=== What you should do ===
Copy these records verbatim, beginning with the first line and stopping after the line containing "Looking at the screenshot, I should [x=674, y=48].".

=== Stored records ===

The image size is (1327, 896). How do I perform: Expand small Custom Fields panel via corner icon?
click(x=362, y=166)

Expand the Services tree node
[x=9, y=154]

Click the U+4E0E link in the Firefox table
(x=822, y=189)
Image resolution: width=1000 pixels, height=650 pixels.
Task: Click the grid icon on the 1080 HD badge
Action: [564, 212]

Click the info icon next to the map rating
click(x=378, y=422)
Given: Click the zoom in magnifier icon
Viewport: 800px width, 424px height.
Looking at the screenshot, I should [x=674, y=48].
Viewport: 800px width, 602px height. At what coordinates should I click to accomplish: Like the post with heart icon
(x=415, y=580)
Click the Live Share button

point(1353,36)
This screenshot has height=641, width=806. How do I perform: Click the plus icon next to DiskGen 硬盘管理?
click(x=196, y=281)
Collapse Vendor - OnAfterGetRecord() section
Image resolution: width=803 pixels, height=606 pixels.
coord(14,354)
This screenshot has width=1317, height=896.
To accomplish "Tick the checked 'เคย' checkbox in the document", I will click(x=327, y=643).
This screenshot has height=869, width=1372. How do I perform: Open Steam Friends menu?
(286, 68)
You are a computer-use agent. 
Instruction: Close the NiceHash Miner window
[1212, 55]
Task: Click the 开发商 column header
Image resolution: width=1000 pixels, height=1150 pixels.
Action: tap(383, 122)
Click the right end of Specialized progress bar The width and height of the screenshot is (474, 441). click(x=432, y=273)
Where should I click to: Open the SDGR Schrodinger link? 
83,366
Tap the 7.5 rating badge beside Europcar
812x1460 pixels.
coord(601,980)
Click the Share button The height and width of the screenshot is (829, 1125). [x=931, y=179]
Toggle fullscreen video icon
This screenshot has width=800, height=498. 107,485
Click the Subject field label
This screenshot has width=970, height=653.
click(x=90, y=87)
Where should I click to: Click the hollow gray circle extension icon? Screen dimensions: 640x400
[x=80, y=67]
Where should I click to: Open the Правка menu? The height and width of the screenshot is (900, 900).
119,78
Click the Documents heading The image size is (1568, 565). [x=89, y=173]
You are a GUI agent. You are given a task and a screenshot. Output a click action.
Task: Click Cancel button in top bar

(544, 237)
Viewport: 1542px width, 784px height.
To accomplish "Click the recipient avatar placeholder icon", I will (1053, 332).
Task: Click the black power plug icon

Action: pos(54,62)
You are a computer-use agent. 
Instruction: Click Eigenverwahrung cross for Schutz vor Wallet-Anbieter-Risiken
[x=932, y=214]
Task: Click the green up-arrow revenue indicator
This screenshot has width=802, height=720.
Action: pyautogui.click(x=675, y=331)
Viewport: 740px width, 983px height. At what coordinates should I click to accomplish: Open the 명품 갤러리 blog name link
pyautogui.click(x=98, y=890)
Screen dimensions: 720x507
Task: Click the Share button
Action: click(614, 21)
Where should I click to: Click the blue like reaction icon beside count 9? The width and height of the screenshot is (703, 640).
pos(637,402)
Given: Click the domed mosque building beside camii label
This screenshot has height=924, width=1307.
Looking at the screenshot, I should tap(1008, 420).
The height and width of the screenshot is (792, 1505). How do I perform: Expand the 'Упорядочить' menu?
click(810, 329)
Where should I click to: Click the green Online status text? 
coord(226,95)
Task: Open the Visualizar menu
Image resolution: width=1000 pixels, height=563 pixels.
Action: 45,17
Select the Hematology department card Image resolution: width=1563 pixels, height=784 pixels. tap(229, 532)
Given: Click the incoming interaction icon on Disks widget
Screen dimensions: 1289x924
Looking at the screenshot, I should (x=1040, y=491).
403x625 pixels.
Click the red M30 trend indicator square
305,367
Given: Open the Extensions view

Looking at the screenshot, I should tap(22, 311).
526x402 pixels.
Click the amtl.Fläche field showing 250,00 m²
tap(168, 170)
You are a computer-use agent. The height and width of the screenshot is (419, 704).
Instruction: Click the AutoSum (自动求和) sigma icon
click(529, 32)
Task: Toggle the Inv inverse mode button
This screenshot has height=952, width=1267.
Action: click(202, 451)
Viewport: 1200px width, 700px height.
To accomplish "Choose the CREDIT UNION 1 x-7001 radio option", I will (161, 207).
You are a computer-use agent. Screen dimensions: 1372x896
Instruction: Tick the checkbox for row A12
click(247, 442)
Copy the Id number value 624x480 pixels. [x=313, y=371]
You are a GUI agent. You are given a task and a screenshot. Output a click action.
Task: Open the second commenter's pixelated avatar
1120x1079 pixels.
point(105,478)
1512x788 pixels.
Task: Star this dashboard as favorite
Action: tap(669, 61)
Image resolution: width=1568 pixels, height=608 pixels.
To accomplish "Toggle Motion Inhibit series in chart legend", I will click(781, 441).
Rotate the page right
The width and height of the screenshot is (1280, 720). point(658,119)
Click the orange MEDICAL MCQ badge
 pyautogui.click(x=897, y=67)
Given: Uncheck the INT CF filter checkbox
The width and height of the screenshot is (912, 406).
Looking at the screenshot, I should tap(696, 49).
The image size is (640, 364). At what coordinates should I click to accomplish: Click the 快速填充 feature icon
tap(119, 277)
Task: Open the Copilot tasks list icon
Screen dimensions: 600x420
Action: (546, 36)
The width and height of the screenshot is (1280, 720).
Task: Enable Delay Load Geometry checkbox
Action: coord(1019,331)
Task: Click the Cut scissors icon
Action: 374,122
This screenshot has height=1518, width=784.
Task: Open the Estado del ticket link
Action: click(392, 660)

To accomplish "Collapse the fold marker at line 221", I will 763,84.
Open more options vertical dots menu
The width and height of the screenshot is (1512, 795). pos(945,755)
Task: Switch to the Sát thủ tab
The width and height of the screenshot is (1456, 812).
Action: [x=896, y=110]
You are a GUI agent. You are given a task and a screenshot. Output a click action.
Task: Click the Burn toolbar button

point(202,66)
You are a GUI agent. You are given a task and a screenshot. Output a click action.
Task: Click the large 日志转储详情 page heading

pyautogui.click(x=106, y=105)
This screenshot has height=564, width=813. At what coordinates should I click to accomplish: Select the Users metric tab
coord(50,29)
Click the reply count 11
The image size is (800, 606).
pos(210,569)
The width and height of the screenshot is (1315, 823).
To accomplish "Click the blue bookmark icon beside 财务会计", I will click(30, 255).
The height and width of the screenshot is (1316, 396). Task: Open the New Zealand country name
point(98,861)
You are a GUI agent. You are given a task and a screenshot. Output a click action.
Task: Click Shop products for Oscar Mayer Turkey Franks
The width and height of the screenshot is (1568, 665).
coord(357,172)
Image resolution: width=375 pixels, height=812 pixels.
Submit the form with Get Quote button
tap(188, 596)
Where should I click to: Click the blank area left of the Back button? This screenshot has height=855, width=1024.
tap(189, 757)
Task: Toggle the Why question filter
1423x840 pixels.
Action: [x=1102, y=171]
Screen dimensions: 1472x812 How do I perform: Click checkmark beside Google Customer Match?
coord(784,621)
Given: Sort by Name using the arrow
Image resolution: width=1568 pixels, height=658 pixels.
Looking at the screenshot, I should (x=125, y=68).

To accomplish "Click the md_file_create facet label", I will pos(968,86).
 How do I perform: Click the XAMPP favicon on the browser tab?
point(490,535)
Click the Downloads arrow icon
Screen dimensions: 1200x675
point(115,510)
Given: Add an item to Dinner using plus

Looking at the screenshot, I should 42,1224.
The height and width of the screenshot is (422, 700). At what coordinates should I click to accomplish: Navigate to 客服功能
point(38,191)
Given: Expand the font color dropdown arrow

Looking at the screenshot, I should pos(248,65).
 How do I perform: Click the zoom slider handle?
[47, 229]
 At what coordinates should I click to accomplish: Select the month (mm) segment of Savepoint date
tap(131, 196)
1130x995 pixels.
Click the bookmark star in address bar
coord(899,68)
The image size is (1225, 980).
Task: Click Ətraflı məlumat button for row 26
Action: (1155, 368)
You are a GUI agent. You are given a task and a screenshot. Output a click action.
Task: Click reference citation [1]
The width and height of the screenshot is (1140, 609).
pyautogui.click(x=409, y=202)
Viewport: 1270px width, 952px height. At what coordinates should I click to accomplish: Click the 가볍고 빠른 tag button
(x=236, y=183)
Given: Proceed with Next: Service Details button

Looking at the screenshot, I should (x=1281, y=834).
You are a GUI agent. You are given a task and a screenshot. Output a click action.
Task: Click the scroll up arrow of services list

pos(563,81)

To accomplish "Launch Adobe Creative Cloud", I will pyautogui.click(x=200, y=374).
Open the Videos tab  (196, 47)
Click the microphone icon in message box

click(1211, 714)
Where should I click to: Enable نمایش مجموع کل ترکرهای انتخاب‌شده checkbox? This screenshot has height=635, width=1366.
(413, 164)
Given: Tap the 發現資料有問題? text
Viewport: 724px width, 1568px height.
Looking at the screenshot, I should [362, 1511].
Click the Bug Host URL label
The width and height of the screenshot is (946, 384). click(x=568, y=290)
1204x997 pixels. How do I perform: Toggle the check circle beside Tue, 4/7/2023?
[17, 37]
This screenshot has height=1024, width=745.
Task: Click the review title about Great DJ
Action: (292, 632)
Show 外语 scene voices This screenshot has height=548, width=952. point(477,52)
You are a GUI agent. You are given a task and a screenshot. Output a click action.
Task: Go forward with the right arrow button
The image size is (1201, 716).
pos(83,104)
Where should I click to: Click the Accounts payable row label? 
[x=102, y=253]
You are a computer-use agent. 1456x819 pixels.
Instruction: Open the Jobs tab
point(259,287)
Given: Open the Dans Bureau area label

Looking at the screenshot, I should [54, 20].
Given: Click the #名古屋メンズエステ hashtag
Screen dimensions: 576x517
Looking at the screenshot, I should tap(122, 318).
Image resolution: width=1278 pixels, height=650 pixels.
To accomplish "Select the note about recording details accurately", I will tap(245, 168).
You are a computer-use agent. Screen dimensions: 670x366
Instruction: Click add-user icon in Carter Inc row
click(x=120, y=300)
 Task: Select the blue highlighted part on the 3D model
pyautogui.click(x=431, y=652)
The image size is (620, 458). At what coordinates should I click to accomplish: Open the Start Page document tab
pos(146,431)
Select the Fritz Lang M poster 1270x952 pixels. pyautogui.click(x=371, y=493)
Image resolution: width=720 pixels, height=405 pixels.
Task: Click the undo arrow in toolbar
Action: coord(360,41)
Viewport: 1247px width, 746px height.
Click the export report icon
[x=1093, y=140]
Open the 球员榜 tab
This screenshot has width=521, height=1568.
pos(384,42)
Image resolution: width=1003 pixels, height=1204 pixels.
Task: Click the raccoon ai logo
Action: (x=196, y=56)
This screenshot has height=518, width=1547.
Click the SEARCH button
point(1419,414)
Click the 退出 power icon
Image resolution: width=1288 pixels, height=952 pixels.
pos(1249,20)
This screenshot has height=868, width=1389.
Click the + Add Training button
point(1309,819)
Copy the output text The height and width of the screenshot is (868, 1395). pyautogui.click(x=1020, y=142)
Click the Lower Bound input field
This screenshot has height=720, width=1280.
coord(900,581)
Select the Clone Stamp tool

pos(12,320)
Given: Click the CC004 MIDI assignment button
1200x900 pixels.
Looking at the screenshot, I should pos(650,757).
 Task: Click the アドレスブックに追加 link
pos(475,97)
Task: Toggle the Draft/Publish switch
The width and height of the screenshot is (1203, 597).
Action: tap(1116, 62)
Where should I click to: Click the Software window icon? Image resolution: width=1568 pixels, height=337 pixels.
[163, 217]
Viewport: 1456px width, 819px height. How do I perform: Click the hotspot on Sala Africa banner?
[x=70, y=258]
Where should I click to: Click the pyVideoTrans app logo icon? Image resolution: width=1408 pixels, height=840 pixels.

=== Exercise result ===
The image size is (1327, 896). How do I perform: Expand small Custom Fields panel via corner icon?
click(x=362, y=166)

Expand the Services tree node
[x=9, y=154]

Click the U+4E0E link in the Firefox table
(x=822, y=189)
Image resolution: width=1000 pixels, height=650 pixels.
Task: Click the grid icon on the 1080 HD badge
Action: [564, 212]

Click the info icon next to the map rating
click(x=378, y=422)
Given: Click the zoom in magnifier icon
Viewport: 800px width, 424px height.
Looking at the screenshot, I should [x=674, y=48].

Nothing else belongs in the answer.